Start of Block
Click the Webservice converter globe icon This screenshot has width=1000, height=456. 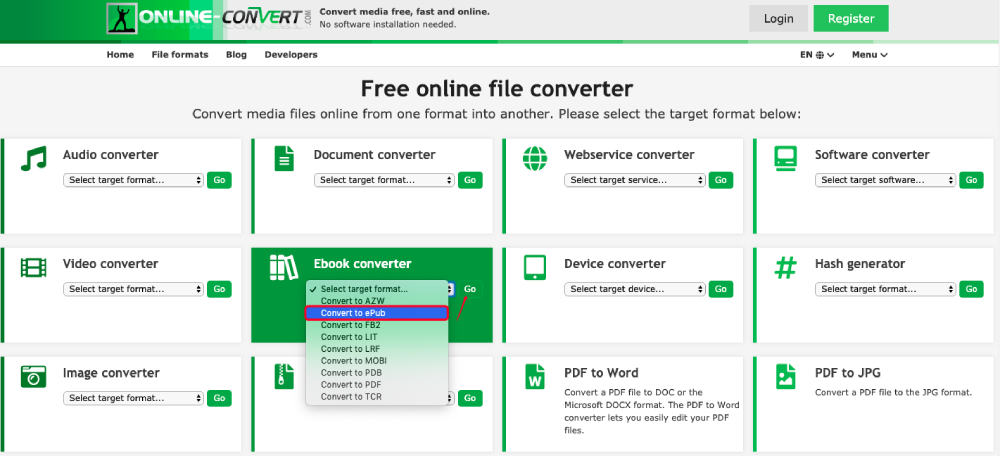pos(536,158)
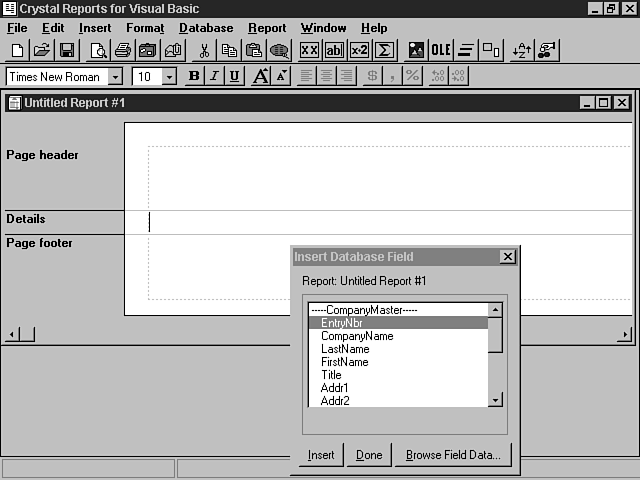640x480 pixels.
Task: Toggle Underline formatting button
Action: click(x=234, y=76)
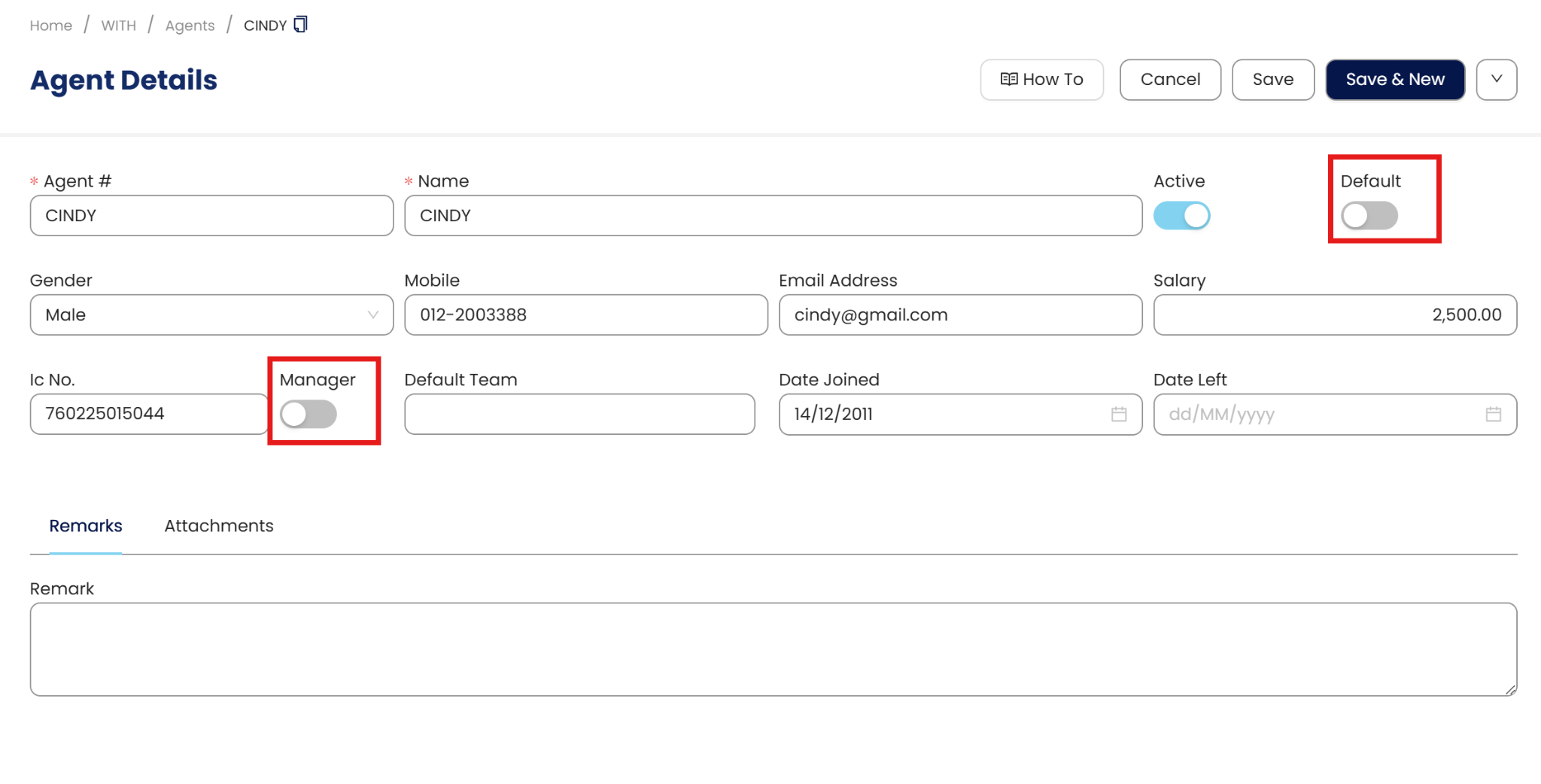Click into the Salary input field

pyautogui.click(x=1334, y=315)
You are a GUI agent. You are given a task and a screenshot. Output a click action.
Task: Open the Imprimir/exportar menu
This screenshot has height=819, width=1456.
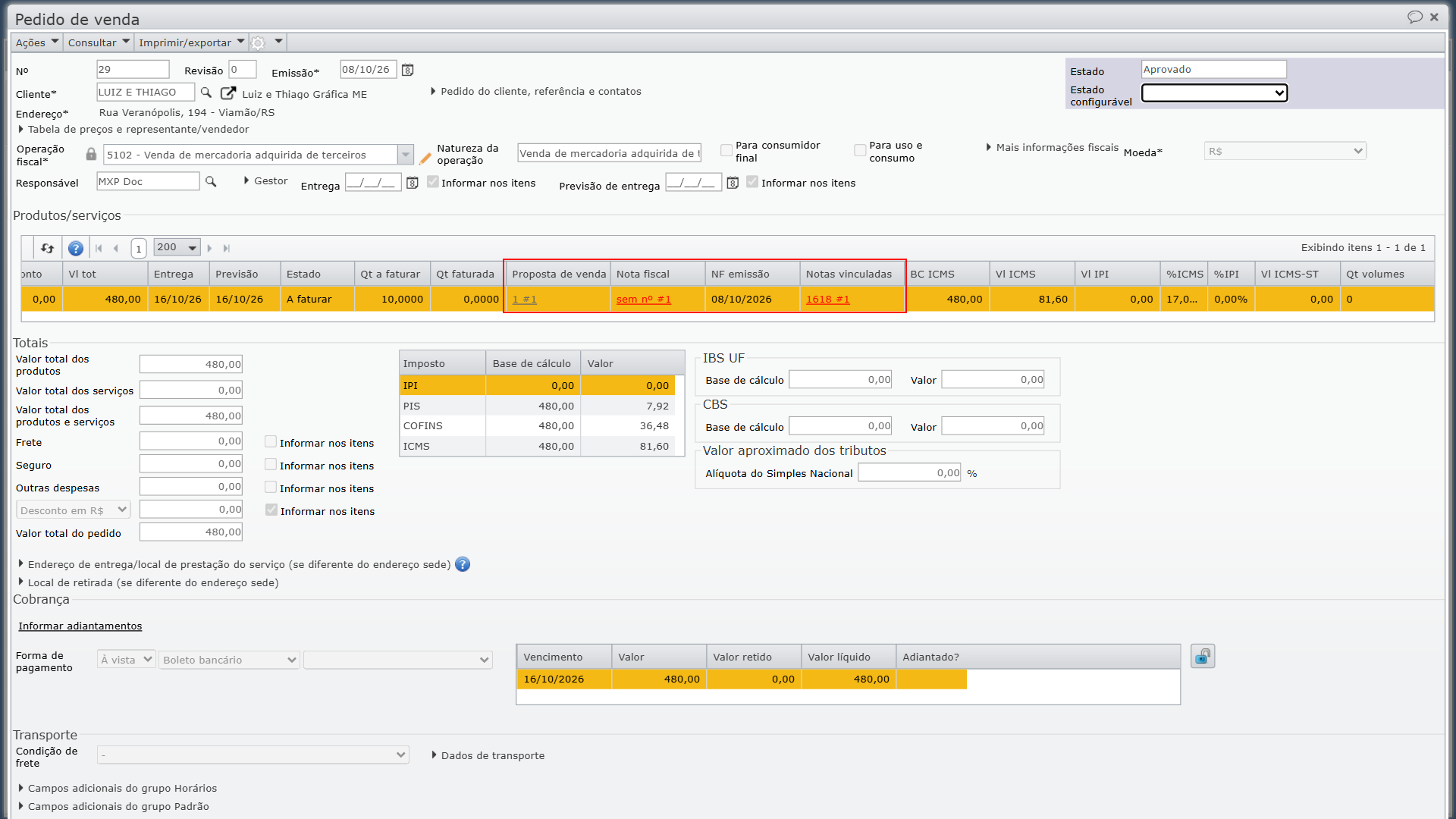tap(192, 42)
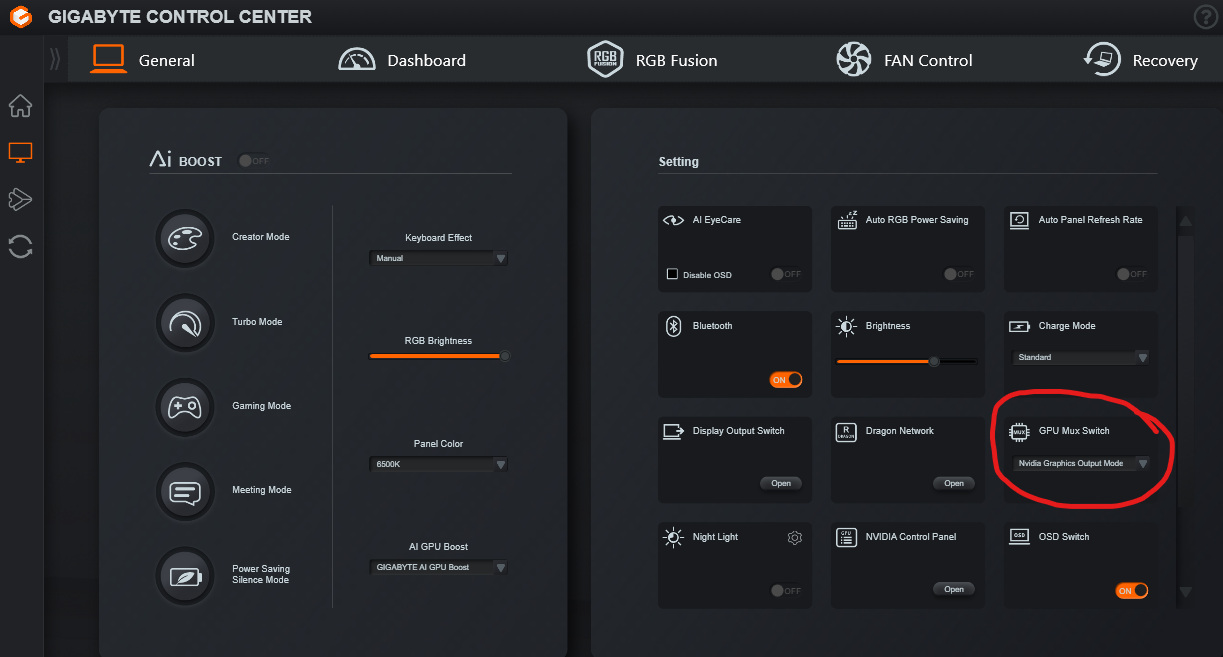Expand the Keyboard Effect dropdown
Image resolution: width=1223 pixels, height=657 pixels.
(439, 258)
End of Block
Exercise details - Copy only this, please: the line with "You are a GUI" and every line after it through the end of the data, with no pictures.

Output -
You are a GUI agent. You are given a task and a screenshot. Output a click action.
Task: Open the Imprimir/exportar menu
This screenshot has height=819, width=1456.
tap(192, 42)
Expand the Keyboard Effect dropdown
Image resolution: width=1223 pixels, height=657 pixels.
(439, 258)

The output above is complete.